> **Exercise prompt**: Only one span of the material below is wanted. Output it exactly, from the line with "Click the heart on FAVOURITE button" through the line with "Task: Collapse the Margherita Pizza section", without any pictures.

> **Material provided**:
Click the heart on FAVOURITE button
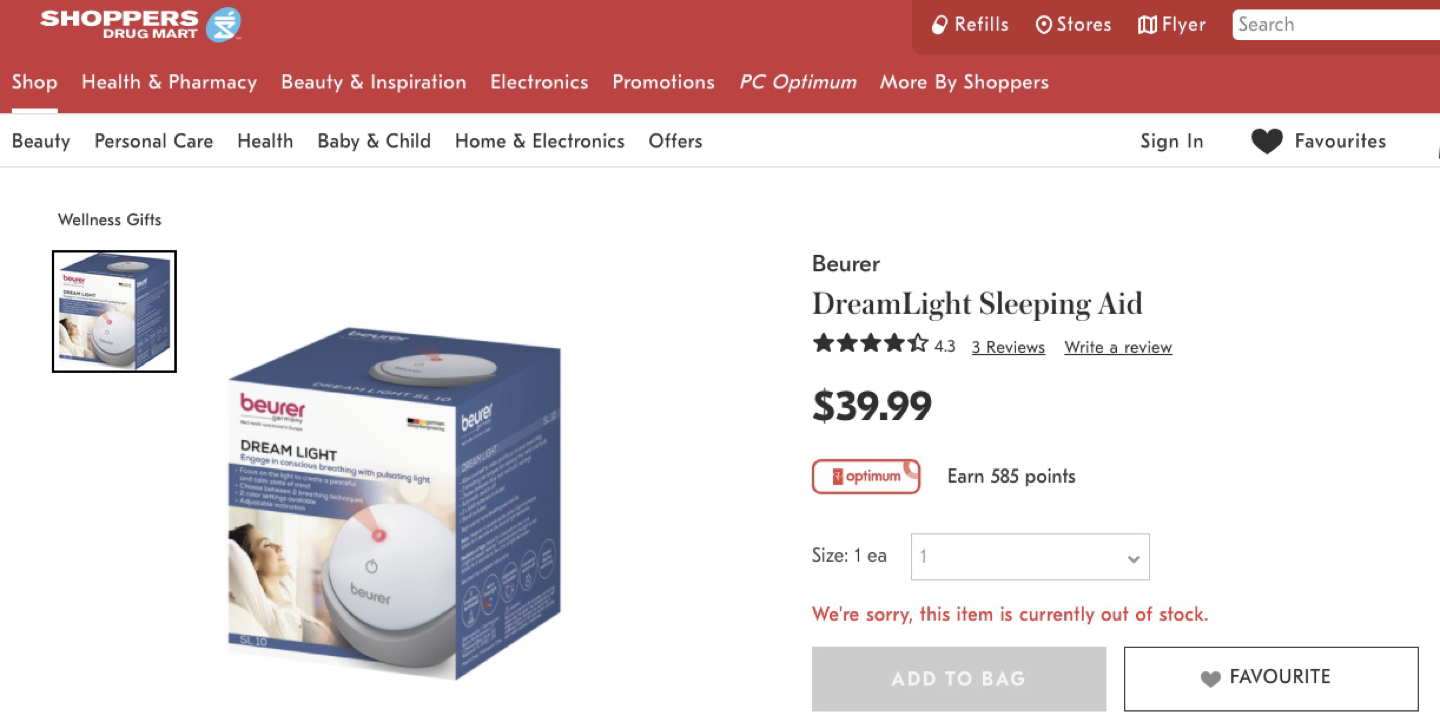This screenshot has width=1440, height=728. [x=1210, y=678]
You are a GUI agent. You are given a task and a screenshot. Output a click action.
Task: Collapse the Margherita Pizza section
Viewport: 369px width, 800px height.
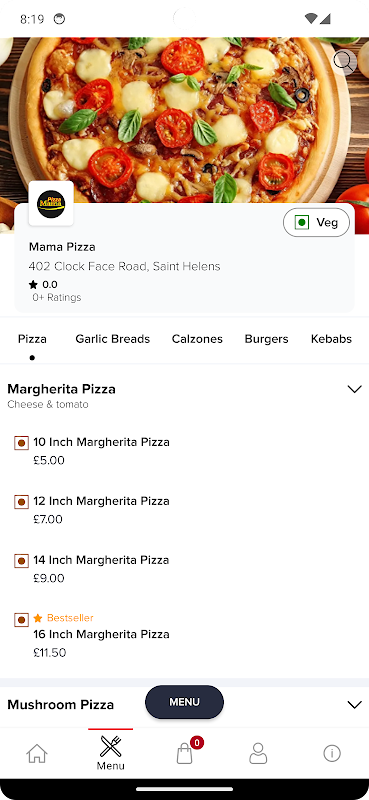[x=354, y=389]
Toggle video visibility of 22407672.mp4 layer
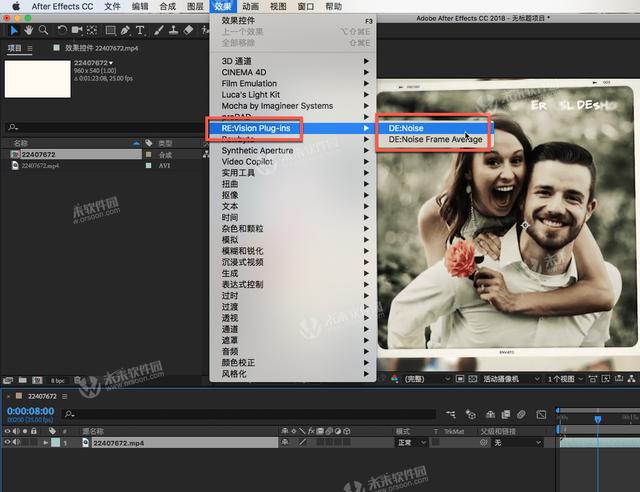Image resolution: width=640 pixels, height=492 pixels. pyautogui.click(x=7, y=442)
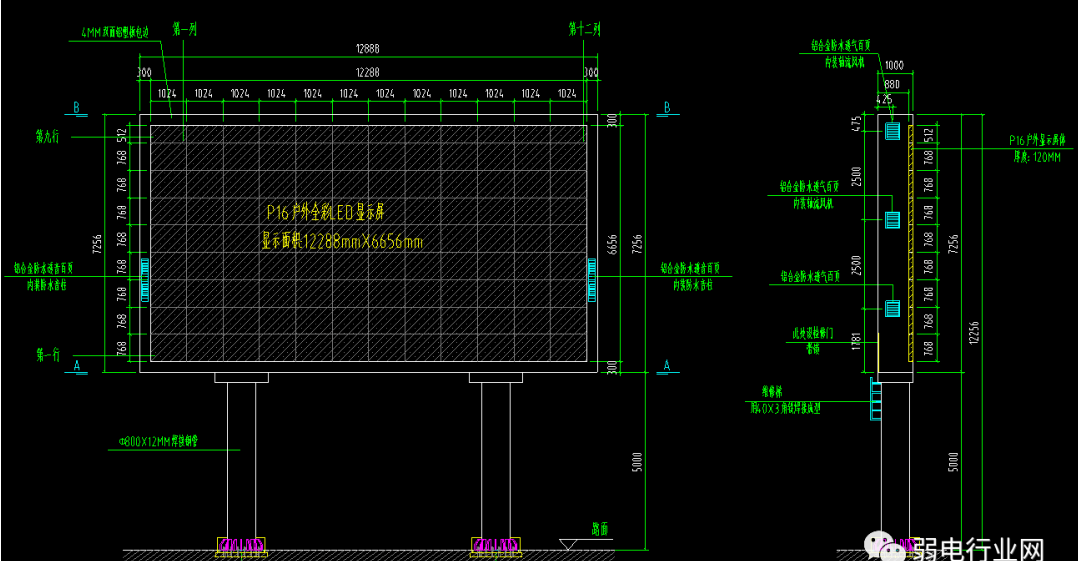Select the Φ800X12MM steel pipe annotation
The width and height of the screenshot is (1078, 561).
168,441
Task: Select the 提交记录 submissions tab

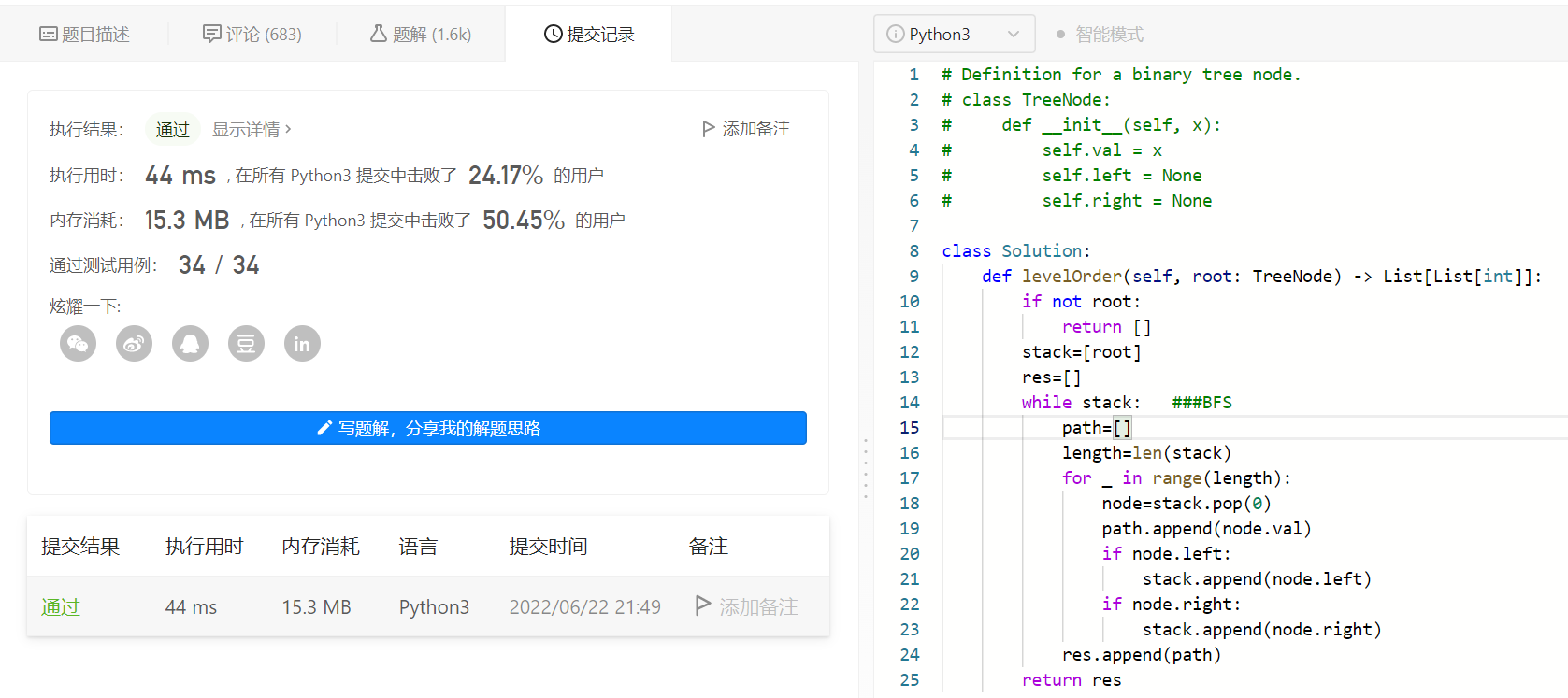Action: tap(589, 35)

==

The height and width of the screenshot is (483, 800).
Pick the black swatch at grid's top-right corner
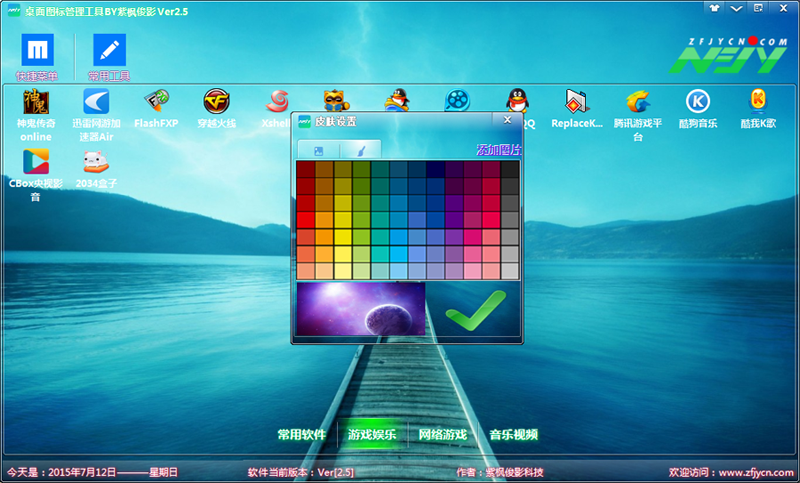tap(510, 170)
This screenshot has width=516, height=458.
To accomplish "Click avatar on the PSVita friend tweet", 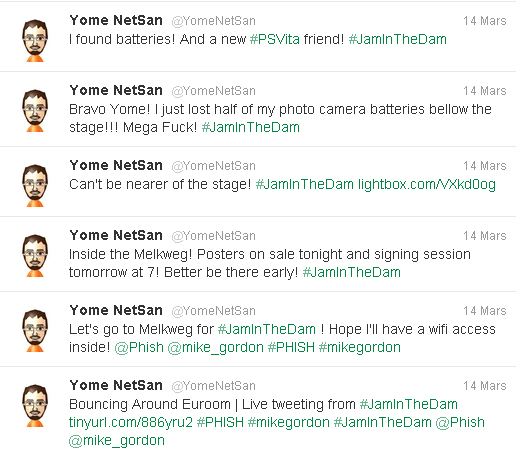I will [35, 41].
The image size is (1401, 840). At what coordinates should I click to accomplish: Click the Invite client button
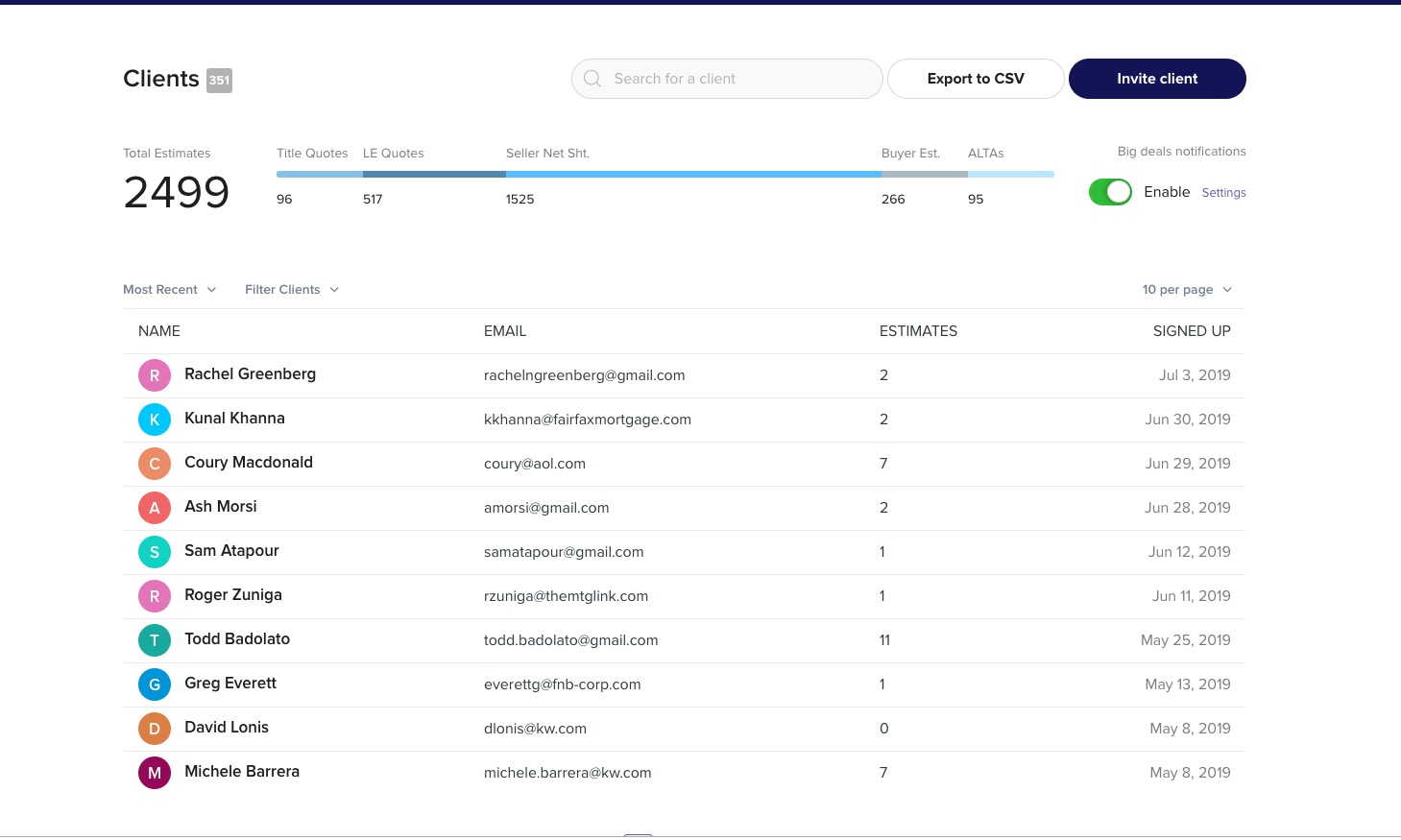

> **Answer section**:
Click the heart on FAVOURITE button
This screenshot has width=1440, height=728. [x=1210, y=678]
You are a GUI agent. You are given a task and a screenshot. Output a click action.
Task: Collapse the Margherita Pizza section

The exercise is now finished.